··· Data rows ···

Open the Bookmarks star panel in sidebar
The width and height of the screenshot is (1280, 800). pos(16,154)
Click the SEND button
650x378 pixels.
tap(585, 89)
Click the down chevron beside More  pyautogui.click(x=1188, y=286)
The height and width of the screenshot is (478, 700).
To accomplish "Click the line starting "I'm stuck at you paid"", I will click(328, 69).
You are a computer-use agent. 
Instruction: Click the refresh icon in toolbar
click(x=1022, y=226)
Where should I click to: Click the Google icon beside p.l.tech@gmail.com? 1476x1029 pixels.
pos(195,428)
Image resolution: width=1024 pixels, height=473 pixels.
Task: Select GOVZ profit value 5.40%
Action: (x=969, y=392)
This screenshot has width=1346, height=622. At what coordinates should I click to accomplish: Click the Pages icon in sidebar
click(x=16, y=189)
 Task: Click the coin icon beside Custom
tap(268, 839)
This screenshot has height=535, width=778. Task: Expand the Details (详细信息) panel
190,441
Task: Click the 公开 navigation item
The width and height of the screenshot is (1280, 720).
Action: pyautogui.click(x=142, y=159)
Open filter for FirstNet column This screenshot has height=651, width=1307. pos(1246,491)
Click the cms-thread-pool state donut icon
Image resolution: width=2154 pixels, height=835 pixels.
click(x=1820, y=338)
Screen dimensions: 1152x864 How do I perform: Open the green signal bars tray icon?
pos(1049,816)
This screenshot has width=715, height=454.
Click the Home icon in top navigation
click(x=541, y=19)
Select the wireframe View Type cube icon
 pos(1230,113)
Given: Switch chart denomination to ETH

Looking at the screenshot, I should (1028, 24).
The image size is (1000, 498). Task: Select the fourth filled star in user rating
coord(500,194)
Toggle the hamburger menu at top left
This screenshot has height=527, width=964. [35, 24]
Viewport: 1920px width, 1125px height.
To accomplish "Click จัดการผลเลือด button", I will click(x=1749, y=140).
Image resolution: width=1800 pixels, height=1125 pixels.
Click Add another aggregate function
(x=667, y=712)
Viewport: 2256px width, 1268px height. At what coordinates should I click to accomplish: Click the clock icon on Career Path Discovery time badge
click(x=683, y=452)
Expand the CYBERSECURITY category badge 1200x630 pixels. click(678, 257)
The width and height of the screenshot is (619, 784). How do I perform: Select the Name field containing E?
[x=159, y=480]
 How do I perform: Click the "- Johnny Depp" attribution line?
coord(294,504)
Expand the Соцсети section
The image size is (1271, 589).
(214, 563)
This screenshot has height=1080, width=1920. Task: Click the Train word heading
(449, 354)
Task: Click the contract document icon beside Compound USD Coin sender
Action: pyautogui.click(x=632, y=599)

···

To be done:
Recast the lines from the one containing "You are a computer-use agent." through the one containing "click(x=1022, y=226)", both included, as a JSON list of strings with one string per line and no blank lines.

Written solution:
[
  "You are a computer-use agent. ",
  "Instruction: Click the refresh icon in toolbar",
  "click(x=1022, y=226)"
]